## Tasks and exercises
**a.** List every day of the week named in the blog post, in the order in which each first appears.
**b.** Reproduce the part of the blog post starting at "Friday, January 12, 2007" and ending at "I can't complain.".

## Document section
-=-=-

Friday, January 12, 2007

Goodbye to AC

My counts are finally high enough to take another round of chemo. So, today at 2 pm, I will start round 4 and say goodbye to my not-so good friends of Doxorubicin & Cyclophosphamide (AC). It will be a big day for me because it allows me to move onto the next phase of treatment, which will come with its own ups and downs - but it's progress, so I can't complain.

Next week I have a bunch of tests and meetings - they are re-checking my heart muscle functioning on Monday, then I go see some Genetics experts on Tuesday to figure out whether this might impact Talyn and then back to the Breast Cancer Support Center on Wednesday to talk about all the other health things going on with me.

Have a great weekend and hopefully I'll be back on my blog soon - which means that this round went better than expected!

-=-=-

## Extracted entries
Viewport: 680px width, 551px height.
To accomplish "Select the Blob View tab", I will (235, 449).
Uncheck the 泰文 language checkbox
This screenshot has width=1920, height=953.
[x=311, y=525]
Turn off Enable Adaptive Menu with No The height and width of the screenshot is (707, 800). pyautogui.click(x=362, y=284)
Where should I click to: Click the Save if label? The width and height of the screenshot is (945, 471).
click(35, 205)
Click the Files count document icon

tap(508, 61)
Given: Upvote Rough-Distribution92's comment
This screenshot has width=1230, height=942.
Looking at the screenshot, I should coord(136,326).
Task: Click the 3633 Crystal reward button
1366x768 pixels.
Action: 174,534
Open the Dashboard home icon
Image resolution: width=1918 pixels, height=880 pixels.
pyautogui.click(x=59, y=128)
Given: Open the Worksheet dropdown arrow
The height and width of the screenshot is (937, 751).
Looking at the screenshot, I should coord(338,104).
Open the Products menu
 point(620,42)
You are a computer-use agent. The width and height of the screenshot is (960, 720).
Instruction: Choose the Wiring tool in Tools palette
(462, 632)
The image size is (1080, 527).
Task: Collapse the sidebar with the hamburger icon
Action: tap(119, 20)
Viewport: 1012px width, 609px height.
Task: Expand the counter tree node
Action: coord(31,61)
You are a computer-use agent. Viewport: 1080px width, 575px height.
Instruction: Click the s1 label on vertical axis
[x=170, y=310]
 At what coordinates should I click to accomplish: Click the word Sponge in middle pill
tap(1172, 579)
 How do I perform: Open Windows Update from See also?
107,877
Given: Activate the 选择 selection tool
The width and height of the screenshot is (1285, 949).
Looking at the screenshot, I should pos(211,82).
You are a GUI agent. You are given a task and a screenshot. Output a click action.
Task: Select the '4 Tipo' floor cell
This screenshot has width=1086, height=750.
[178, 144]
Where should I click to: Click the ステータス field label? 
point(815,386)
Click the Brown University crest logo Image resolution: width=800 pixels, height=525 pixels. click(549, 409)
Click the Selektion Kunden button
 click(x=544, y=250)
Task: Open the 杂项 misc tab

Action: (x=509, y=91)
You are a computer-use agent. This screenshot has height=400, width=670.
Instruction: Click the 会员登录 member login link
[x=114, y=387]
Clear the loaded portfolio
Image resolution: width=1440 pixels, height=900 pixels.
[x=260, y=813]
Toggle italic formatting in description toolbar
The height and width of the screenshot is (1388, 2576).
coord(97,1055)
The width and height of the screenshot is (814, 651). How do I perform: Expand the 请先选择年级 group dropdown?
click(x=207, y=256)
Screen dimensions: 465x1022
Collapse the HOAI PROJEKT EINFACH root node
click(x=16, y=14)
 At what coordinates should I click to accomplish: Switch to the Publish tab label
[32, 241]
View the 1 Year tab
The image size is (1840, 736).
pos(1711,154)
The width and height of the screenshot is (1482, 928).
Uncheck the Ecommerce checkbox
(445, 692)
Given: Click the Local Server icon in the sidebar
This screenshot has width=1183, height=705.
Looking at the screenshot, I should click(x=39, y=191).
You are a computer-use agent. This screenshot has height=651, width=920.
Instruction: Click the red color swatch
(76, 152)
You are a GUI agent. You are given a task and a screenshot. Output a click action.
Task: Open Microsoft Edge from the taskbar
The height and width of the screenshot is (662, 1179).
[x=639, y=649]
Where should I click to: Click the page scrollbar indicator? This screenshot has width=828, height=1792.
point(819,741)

-=-=-

## Answers by item number
**a.** Friday, Monday, Tuesday, Wednesday

**b.**
Friday, January 12, 2007

Goodbye to AC

My counts are finally high enough to take another round of chemo. So, today at 2 pm, I will start round 4 and say goodbye to my not-so good friends of Doxorubicin & Cyclophosphamide (AC). It will be a big day for me because it allows me to move onto the next phase of treatment, which will come with its own ups and downs - but it's progress, so I can't complain.